[[ DATA PROVIDED open ]]

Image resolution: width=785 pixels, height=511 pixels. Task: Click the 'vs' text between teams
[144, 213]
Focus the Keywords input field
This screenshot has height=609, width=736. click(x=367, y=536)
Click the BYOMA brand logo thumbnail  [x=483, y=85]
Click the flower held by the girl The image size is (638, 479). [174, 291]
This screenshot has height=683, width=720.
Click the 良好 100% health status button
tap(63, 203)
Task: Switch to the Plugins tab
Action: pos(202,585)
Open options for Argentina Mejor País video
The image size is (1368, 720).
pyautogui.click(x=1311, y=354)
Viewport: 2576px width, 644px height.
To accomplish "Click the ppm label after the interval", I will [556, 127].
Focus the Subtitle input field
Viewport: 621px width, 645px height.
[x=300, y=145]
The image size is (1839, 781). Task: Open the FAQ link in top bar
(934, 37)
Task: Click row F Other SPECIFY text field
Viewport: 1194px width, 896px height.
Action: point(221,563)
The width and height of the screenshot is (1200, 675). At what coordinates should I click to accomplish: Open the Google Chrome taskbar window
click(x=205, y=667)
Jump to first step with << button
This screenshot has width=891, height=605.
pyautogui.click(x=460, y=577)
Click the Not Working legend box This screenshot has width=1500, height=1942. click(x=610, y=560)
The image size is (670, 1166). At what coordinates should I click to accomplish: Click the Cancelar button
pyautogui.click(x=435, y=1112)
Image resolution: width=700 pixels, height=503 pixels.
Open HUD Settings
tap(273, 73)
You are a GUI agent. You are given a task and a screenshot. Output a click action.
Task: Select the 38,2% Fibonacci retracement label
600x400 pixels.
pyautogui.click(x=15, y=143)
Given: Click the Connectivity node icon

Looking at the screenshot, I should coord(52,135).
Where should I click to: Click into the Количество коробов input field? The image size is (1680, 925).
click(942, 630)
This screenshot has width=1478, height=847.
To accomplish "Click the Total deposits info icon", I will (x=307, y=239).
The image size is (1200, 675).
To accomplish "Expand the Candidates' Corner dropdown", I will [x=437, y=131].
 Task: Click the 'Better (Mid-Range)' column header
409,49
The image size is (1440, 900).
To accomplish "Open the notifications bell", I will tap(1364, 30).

[[ DATA PROVIDED closed ]]

- [WORK INSTRUCTIONS]: Nothing but the lines from the one with "Image resolution: width=700" through the end of the data above should be repeated, each exactly as it stands.

- [SOLUTION TO THIS TASK]:
Image resolution: width=700 pixels, height=503 pixels.
Open HUD Settings
tap(273, 73)
You are a GUI agent. You are given a task and a screenshot. Output a click action.
Task: Select the 38,2% Fibonacci retracement label
600x400 pixels.
pyautogui.click(x=15, y=143)
Given: Click the Connectivity node icon

Looking at the screenshot, I should coord(52,135).
Where should I click to: Click into the Количество коробов input field? The image size is (1680, 925).
click(942, 630)
This screenshot has width=1478, height=847.
To accomplish "Click the Total deposits info icon", I will (x=307, y=239).
The image size is (1200, 675).
To accomplish "Expand the Candidates' Corner dropdown", I will [x=437, y=131].
 Task: Click the 'Better (Mid-Range)' column header
409,49
The image size is (1440, 900).
To accomplish "Open the notifications bell", I will tap(1364, 30).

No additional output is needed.